(Data)

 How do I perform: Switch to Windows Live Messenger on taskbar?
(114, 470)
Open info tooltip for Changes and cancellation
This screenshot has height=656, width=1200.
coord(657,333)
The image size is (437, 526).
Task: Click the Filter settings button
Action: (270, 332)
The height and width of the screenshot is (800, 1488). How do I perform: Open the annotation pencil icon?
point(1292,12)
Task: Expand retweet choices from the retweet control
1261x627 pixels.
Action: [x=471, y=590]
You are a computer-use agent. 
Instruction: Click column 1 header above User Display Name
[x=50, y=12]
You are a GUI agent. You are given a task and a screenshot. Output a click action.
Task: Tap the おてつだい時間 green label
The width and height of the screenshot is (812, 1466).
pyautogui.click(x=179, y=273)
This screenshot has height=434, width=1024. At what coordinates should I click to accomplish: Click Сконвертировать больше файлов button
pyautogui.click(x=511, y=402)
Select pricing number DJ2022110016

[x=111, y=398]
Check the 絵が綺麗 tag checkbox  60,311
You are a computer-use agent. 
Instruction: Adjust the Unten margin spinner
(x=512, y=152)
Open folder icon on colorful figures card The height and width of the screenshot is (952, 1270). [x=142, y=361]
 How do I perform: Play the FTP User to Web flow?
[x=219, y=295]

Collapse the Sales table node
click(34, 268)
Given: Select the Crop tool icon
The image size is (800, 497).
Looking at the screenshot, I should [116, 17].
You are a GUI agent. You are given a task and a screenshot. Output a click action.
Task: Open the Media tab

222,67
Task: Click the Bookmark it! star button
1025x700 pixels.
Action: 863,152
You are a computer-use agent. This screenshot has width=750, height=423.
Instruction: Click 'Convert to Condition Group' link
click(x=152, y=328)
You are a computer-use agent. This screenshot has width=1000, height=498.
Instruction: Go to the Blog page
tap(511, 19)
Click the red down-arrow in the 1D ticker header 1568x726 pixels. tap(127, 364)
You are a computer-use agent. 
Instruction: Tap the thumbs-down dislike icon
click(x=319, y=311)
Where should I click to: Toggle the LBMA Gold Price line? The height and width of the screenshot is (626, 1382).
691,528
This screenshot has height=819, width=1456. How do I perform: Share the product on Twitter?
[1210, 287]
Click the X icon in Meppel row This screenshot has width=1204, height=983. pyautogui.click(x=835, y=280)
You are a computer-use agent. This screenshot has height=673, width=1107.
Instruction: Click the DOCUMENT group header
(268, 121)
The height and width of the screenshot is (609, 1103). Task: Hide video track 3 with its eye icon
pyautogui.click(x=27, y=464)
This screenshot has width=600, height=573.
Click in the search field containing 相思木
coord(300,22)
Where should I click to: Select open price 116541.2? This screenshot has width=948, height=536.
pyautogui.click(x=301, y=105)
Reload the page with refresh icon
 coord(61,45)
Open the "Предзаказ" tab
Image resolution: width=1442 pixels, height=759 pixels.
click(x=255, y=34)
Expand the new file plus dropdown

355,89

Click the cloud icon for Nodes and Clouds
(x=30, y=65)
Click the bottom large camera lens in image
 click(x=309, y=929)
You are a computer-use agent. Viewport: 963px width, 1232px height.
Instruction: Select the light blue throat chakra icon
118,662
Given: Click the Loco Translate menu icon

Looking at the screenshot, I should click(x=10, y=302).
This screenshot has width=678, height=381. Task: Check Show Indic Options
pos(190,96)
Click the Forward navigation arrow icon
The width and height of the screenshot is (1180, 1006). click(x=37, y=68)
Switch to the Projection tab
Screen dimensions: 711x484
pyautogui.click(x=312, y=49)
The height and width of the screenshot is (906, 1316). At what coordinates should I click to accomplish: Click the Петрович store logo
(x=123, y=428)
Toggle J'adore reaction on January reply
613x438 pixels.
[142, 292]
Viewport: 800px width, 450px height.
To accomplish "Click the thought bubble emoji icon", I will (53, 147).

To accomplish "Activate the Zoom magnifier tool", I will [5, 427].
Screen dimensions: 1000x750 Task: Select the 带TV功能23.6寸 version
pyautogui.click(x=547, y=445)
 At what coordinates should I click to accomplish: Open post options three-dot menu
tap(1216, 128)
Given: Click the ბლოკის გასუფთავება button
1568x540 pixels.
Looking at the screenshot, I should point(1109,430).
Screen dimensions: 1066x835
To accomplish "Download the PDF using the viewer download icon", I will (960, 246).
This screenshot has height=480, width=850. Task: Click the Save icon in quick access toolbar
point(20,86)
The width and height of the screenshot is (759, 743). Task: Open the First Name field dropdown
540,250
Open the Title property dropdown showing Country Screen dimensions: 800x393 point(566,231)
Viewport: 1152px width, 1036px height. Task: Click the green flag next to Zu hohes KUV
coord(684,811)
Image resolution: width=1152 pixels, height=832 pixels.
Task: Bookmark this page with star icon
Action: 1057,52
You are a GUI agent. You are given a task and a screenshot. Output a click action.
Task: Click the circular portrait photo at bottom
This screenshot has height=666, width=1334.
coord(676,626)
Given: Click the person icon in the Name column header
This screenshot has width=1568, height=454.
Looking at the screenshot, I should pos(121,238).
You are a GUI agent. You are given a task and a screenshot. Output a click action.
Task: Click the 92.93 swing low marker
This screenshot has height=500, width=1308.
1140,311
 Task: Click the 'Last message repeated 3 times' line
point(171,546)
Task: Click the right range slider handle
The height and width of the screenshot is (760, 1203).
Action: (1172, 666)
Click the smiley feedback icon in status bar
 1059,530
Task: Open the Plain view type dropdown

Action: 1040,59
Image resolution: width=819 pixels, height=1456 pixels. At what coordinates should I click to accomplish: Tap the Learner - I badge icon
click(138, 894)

(End Data)

# Exercise instructions:
Reading through the preceding records, tally each line that holds the word "will" and give the tally by itself.

# Solution to this task:
3